邢・狄に攻められた衞の文公が退けた後、旱魃を機に邢討伐を決意し、礼至兄弟が邢に仕官して内応した末、邢を滅ぼすまでの経緯。僖公十八年から二十五年(前642〜前635年)。

年表(4件)

僖公十八年(前642年)

  • 邢人と狄人が衞を伐ち莬圃を包囲した。衞侯(文公)は国を父兄や子弟、朝臣に譲ろうとし、「治められる者があれば私は従う」と申し出たが、皆これを固辞したため、改めて訾婁に軍を出すと狄軍は退いた。

僖公十九年(前641年)

  • 秋、衞人は莬圃の恨みを晴らすべく邢を伐った。
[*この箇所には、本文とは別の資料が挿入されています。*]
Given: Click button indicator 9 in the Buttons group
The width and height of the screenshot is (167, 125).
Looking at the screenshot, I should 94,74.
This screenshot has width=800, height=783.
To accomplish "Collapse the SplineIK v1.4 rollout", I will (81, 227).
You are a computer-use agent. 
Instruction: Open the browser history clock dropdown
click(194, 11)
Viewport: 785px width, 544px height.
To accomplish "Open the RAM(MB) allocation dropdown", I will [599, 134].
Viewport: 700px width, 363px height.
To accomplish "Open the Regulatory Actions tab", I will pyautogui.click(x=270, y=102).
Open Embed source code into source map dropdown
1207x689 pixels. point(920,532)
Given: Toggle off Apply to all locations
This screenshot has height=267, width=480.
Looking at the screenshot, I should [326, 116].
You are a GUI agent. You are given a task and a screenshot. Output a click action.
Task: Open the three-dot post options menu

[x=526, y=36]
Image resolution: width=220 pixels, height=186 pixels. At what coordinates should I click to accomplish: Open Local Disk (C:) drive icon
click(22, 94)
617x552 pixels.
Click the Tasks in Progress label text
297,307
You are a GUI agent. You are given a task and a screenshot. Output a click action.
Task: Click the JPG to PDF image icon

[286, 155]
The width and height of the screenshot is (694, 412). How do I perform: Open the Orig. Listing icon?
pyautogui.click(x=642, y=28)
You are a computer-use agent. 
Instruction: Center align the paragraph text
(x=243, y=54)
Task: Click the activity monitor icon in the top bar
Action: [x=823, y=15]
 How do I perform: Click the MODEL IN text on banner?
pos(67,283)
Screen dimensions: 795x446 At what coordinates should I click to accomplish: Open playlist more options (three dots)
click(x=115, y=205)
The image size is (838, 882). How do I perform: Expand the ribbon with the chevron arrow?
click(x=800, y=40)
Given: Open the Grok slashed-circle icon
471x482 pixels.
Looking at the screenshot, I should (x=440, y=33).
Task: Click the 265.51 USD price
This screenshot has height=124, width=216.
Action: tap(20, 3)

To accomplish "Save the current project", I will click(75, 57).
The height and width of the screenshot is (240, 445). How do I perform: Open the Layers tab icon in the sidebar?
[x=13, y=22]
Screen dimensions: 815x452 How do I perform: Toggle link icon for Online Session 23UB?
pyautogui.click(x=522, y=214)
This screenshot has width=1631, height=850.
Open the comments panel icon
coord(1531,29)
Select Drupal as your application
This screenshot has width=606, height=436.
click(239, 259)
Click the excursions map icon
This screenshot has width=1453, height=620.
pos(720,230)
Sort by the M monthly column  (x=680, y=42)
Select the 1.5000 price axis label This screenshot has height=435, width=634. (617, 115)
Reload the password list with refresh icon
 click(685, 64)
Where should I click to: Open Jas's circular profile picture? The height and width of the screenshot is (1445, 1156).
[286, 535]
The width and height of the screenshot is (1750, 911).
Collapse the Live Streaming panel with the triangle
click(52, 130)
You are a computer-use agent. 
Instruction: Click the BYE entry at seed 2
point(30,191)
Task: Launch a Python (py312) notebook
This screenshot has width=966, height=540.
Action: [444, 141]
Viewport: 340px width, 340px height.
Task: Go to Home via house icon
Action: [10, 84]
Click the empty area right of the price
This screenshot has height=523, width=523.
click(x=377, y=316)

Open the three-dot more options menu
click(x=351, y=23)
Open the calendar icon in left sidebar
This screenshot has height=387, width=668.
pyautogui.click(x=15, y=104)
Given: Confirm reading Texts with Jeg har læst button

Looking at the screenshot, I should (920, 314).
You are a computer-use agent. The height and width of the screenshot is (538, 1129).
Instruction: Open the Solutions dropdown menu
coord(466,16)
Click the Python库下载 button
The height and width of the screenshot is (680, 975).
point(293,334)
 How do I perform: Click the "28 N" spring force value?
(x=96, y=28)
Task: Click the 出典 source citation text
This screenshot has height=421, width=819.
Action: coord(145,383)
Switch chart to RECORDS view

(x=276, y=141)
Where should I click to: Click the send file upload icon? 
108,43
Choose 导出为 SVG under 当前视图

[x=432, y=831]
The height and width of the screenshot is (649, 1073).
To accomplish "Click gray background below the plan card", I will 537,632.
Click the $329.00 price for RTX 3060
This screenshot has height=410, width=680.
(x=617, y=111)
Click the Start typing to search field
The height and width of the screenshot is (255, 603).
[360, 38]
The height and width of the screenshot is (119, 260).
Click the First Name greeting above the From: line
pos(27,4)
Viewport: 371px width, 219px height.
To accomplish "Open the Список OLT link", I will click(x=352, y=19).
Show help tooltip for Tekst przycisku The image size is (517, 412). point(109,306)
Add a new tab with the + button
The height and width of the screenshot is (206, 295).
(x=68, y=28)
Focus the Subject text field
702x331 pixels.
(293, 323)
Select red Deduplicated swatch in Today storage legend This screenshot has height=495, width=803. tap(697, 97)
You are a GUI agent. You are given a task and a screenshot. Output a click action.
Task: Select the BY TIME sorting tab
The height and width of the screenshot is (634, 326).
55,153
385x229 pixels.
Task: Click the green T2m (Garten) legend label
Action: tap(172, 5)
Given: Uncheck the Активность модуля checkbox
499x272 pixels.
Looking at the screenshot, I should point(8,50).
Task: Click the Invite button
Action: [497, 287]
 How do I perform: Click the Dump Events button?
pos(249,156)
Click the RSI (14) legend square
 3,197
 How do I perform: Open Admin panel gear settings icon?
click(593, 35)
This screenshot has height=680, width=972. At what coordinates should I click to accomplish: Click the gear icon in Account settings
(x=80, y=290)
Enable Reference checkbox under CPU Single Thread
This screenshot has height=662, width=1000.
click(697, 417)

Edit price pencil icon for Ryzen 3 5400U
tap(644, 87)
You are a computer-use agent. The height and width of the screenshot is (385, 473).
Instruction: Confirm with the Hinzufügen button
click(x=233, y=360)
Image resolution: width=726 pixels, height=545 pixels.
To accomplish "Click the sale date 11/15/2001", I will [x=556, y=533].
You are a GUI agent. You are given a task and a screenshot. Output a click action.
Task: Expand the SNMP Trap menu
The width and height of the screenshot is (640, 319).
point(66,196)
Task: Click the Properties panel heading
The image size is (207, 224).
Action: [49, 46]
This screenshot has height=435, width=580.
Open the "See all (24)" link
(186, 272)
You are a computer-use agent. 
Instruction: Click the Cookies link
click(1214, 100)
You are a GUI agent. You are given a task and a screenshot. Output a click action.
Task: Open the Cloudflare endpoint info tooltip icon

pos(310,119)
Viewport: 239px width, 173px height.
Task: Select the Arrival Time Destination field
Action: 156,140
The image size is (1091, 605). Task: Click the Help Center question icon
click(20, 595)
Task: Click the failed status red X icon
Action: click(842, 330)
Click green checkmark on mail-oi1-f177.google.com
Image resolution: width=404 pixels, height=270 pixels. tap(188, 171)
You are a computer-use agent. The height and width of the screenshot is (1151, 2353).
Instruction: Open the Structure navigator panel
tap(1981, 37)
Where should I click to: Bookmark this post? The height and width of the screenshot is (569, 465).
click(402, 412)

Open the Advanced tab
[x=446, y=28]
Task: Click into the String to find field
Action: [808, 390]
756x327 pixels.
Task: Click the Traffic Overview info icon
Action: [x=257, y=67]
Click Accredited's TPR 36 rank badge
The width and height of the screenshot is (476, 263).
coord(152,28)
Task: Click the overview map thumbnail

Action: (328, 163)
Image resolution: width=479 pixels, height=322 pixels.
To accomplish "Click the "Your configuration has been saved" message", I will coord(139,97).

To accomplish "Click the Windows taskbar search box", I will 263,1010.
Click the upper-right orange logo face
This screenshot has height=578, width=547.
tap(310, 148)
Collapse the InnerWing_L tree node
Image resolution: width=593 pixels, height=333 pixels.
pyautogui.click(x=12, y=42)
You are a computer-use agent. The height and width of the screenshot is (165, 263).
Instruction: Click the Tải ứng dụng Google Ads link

折しも衞は大旱に見舞われ、山川に祈っても兆しが出なかった。寗荘子は「昔、周は飢饉のさなかに殷に勝ち豊作を得た。今、邢は無道で諸侯にも盟主がいない、天は衞に邢討伐を促しているのではないか」と進言し、これに従い出兵すると雨が降った。

僖公二十四年(前636年)

  • 衞人が邢を伐とうとした際、礼至は「邢の守りが崩れねば攻略はできない」と考え、兄弟で邢に仕官することを願い出て、実際に仕官した。

僖公二十五年(前635年)

  • 衞人が邢を伐ち、礼至兄弟は邢の国子(重臣)に従って城を巡回する中、脇から突いて城外に連れ出し殺害した。正月、邢は滅びた。礼至は自らの功を刻んだ銘に「私が脇から国子を突き殺した、誰も私を止められなかった」と記した。